Figure 9: Determiner-demonstrative doubling in 1938 (Peters 1938: 232).
This map provides an overview of the non-attributive use of demonstrative pronouns, and in so doing, offers insight into the geographical distribution of determiner-demonstrative doubling in the early part of the twentieth century. Note how the area in which this phenomenon is attested shows great similarity to the modern SAND-map in Figure 8 and crucially, how it also includes the locations with clitic doubling but without determiner-demonstrative doubling in the SAND-data. This would make it unlikely that this phenomenon is completely absent in the modern versions of these dialects.14
The other area in the map in Figure 8 that displays clitic doubling but not determiner-demonstrative doubling is French Flanders, a region in the northern tip of France, where a dialect of Dutch is spoken among the older members of the local population. Here, too, we believe the absence of determiner-demonstrative doubling is epiphenomenal: as it turns out, the question probing for this phenomenon was not included in the SAND-questionnaires that were used in this region.15 This means that from the map in Figure 8 we cannot conclude that determiner-demonstrative doubling is absent in this region; we simply don’t know. Given that French Flanders is clearly included in the relevant area in the historical map in Figure 9, however, we conjecture that the French Flemish dialects have a positive setting for the D-parameter and that they display both clitic doubling and determiner-demonstrative doubling.
4.4.3 Summary
In this section we have explored the third dimension of the Correspondence Analysis. Somewhat surprisingly, it sets apart two phenomena—clitic doubling and determiner-demonstrative doubling—that are linked by one and the same parameter in our analysis of the second dimension of the Correspondence Analysis. This tension can be traced back to the geographical distribution of the two phenomena: in addition to a large overlap area, there are distinct regions where only one of the two phenomena is attested. In the preceding subsections we have examined these regions in detail and have proposed alternative accounts for them. The conclusion we arrived at is that the D-parameter proposed in §4.2 can remain unchanged: despite a number of surface discrepancies, clitic doubling and determiner-demonstrative doubling are grammatically correlated with one another.

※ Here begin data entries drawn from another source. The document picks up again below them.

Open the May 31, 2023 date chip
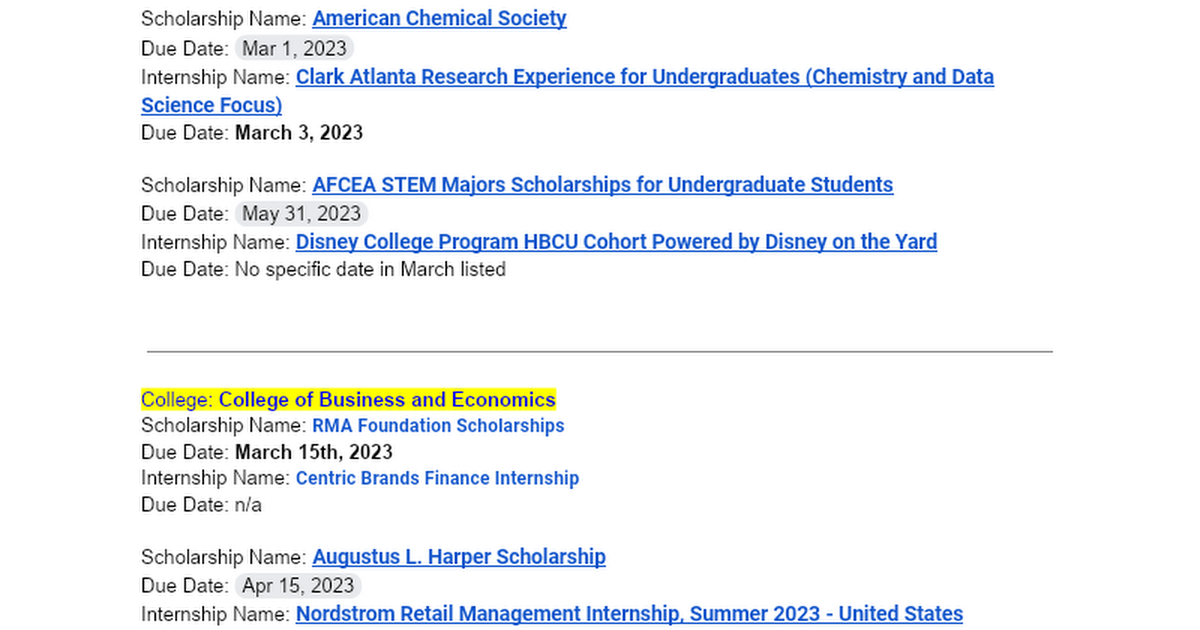This screenshot has height=630, width=1200. [x=301, y=213]
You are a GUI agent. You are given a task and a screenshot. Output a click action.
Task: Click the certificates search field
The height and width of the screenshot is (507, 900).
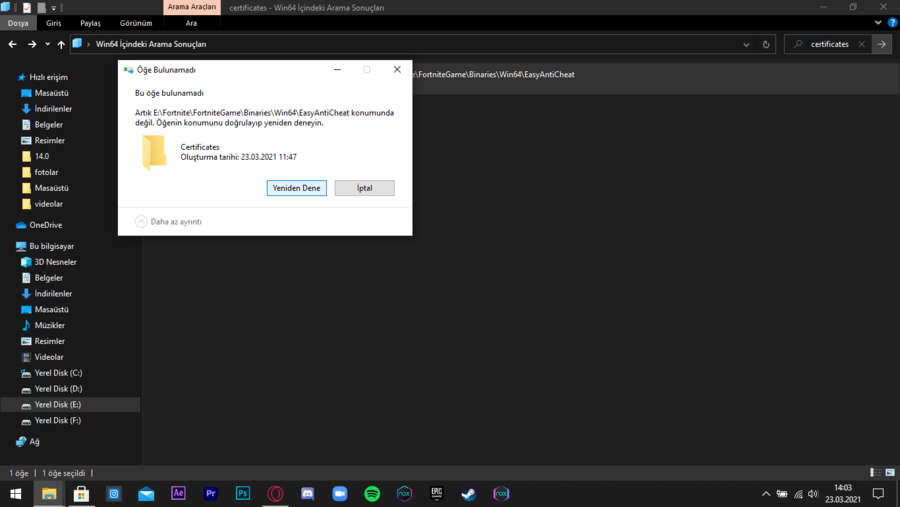tap(829, 44)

4.5 Synthesis: parameter interactions & geographical distribution
In the preceding subsections we have shown how the results of the quantitative, statistical analysis presented in section 3 can be translated into a formal, parametric account of the underlying variation. In so doing, we have proposed the following three parameters:
- (90)
- The AgrC-parameter:
- C {does/does not} have unvalued ϕ-features.
- (91)
- The D-parameter:
- DP {does/does not} have an extended left periphery.
- (92)
- The C-parameter
- CP {does/does not} have an extended left periphery.
In this final subsection we want to explore the interactions between these parameters as well as the geographical patterns that underlie them. One way of visualizing this is through the map in Figure 10.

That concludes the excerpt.